» Source material
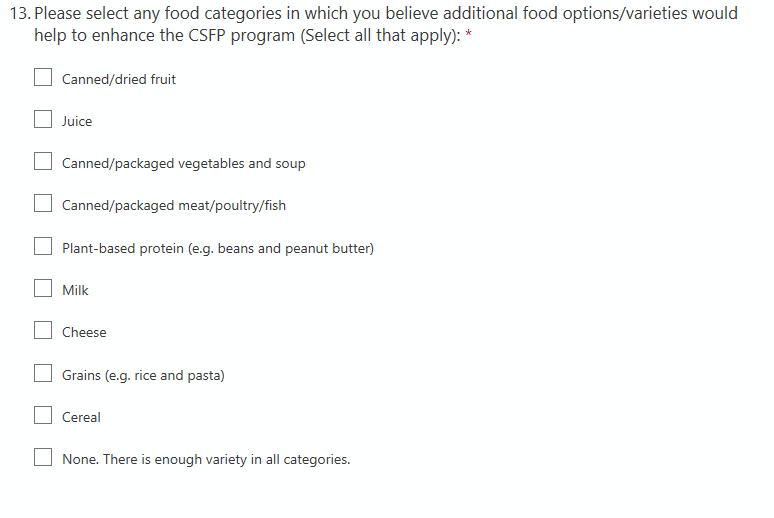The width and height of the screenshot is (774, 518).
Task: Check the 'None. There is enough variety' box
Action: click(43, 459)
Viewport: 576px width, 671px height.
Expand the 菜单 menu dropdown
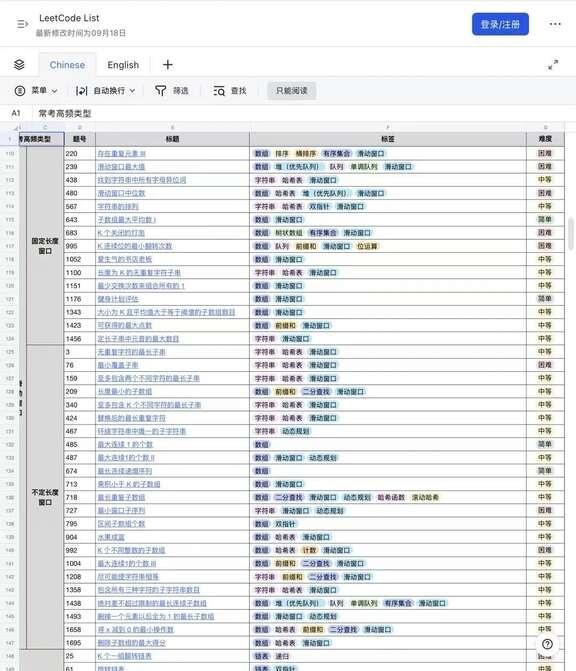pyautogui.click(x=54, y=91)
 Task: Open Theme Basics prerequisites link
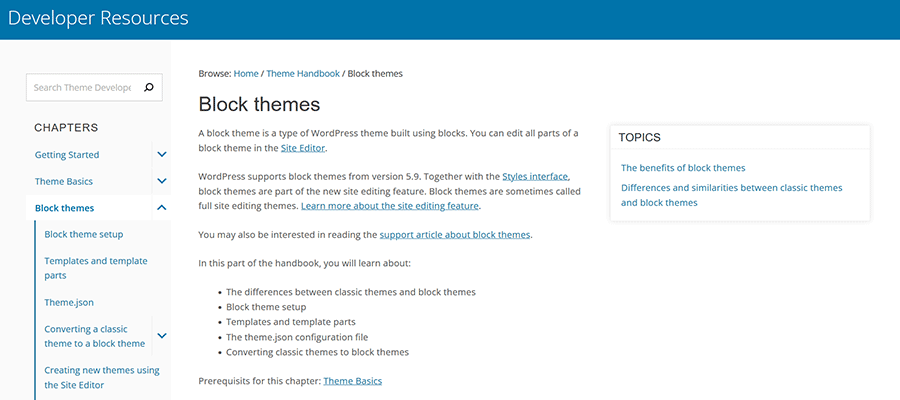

» What is being asked
Using the records above, extract exactly and only the lines from the one with "Expand the 菜单 menu dropdown" through the final line, inclusive, leaving out pictures.

» Response for this exercise
Expand the 菜单 menu dropdown
pyautogui.click(x=54, y=91)
 Task: Open Theme Basics prerequisites link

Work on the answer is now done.